Still to this day Kwasniewski keeps his dad nearby. Both sleeves of his driver's uniform feature wings surrounding a cross with his father's initials, and the image also adorns his helmet and his car.
Kwasniewski became the K&N West Pro Series' youngest winner last year and won the championship this season by scoring three wins and 12 top-five finishes in 15 races. The Las Vegas resident will criss-cross the country as he moves to the K&N East Pro Series next year for Turner Motorsports while completing his senior year of high school.
Kwasniewski admits he nearly bypassed racing for baseball a few years ago but baseball didn't fulfill him like racing does.
"There was just something about racing I couldn't give it up," Kwasniewski said. "You go to the race on a Friday and you spend so much time in the shop ... you spend so much time and money on it that when you do beat all those guys in that 150-lap race there's no other better feeling."
Kyle Larson can relate. The development driver for Earnhardt Ganassi Racing has run more than 120 races this year, winning close to 30, with still more racing to go. He leaves in less than two weeks for New Zealand to race a midget car there. He'll fly from there to Tulsa, Okla., to run in next month's Chili Bowl midget race (he finished third in the main feature last year).
That event kick started Larson's memorable 2011 season. He won 21 races, including the Belleville Midget Nationals, and became the first driver to win a race in all five of the major national open wheel touring series in the same year. He became only the second driver to ever win three USAC divisions -- Silver Crown, sprint and midget -- in the 4 Crown Nationals at Tony Stewart's Eldora Speedway. All that success proved daunting entering this year.
"Last year, I had a really good year and I didn't think I would ever have another year like it," Larson said.
He showed last year was only the beginning.

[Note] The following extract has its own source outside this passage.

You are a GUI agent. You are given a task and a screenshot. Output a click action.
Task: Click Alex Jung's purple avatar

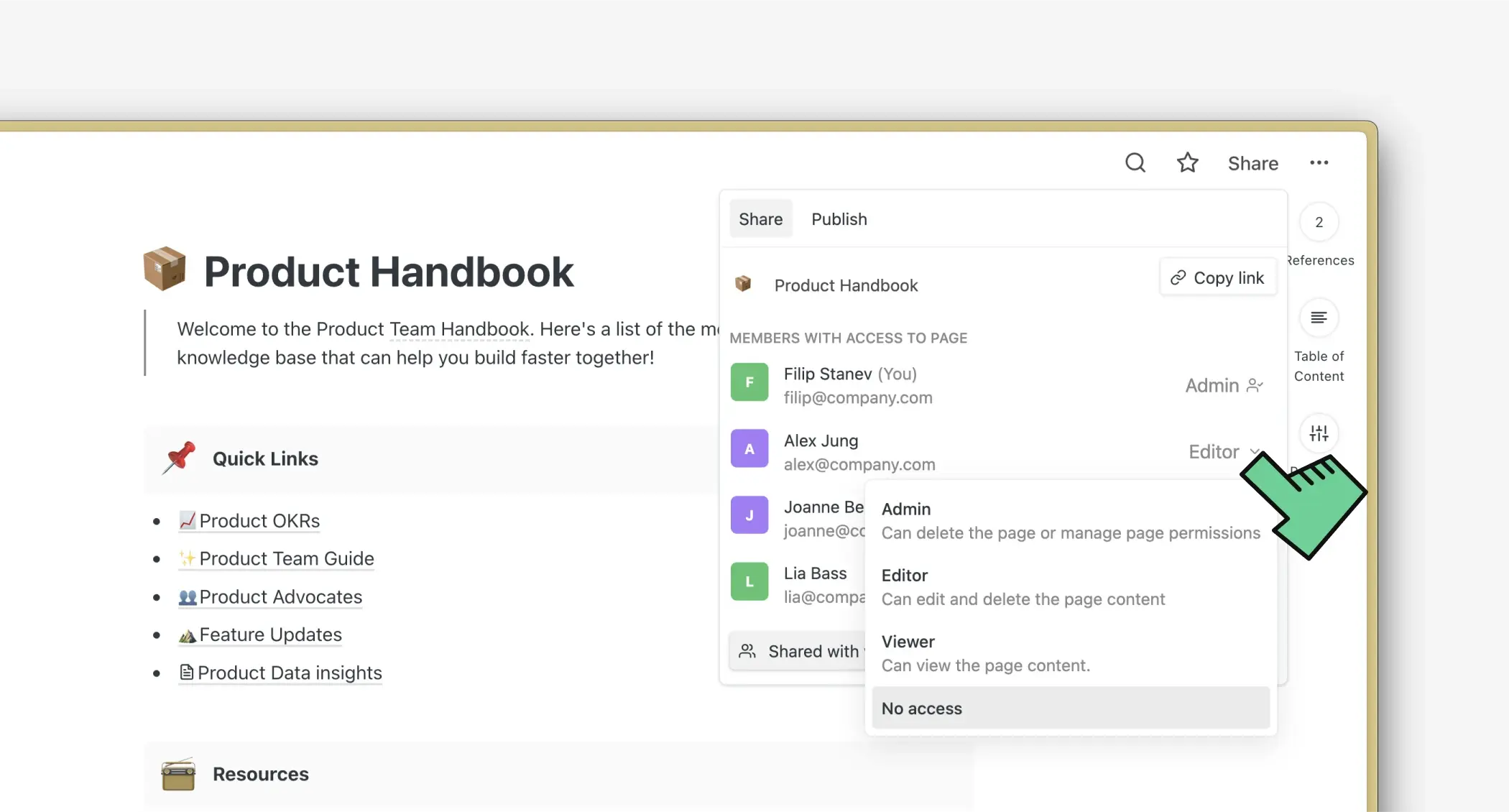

Larson won in his first stock-car race, winning a Super Late Model event at New Smyrna (Fla.) Speedway in February. He didn't test a K&N car before the season opener at Bristol in March, making his first laps in that series that race weekend. He finished ninth. Five races later, he scored the first of his two series wins.

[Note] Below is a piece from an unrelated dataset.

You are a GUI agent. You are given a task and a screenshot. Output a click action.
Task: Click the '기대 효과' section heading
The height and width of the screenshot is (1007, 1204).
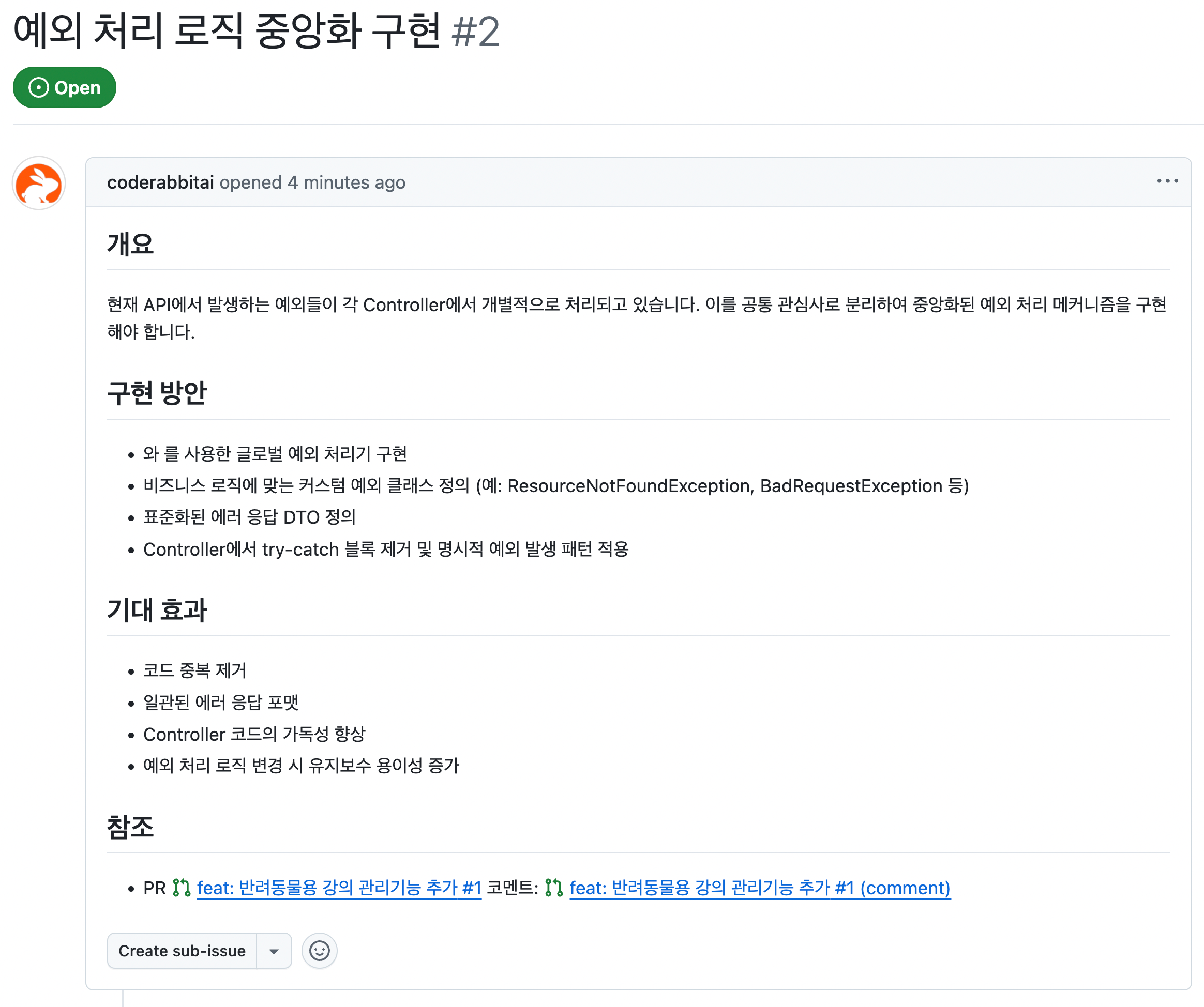tap(157, 610)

He finished 10th in his Camping World Truck Series debut in late June at Kentucky Speedway. He placed second in just his third start in that series in November at Phoenix. Although his 2013 plans haven't been finalized, expect to see him run more Truck races and maybe some Nationwide events.
When he wasn't racing in the K&N Series or Truck series this past season, it wasn't uncommon for him to race in California on a Friday night, fly to Indiana on Saturday morning and race there before heading to the next race afterward. He'd ride with his team in the Midwest. In California, he'd drive to the tracks himself.
"I can tell you where all the In-N-Outs are," he said of the popular hamburger chain in the Western U.S.
He estimates he drove for more than 20 different car owners from NASCAR to ARCA to USAC and other series. He also had a stretch where he ran 15 races in 17 days. "It was pretty tiring," said Larson, who won last month's 72nd Turkey Night Grand Prix midget car race, "but I wouldn't trade it for anything. I had a blast."
Many in NASCAR have noticed his exploits.
"I've spent some time with the kid, I really like him and I think he's going to be really good," said three-time Cup champion Tony Stewart.
Larson recalls when he first met Jeff Gordon -- the four-time champion wanted to see him. Jeff Gordon has also texted Larson after races.
"I definitely looked up to him when I was younger, so I was nervous going there," Larson said. "I still am seeing him in person."
Some day a young driver might say that about meeting Larson. Or Kwasniewski.